Copy the entries below exactly, from the line with "Task: Click the" through the line with "Action: (930, 148)", leaving out the pictures.

■ **DATA EXTRACT**
───

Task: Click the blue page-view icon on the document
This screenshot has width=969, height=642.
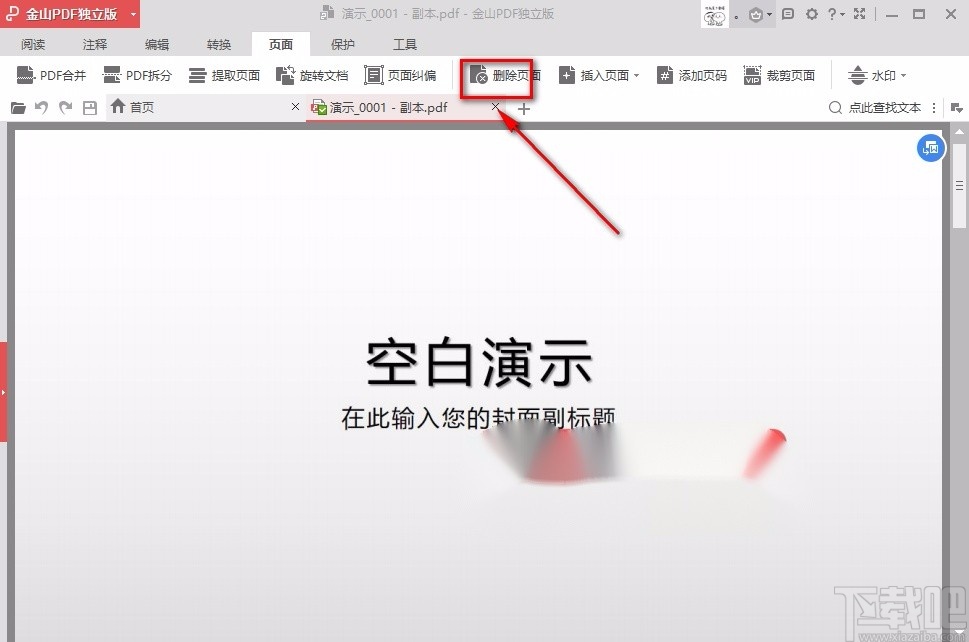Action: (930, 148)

───

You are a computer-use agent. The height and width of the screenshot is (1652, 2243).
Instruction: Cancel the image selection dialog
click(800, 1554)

───

■ **WRITTEN RESPONSE**
Task: Click the blue page-view icon on the document
This screenshot has width=969, height=642.
Action: (930, 148)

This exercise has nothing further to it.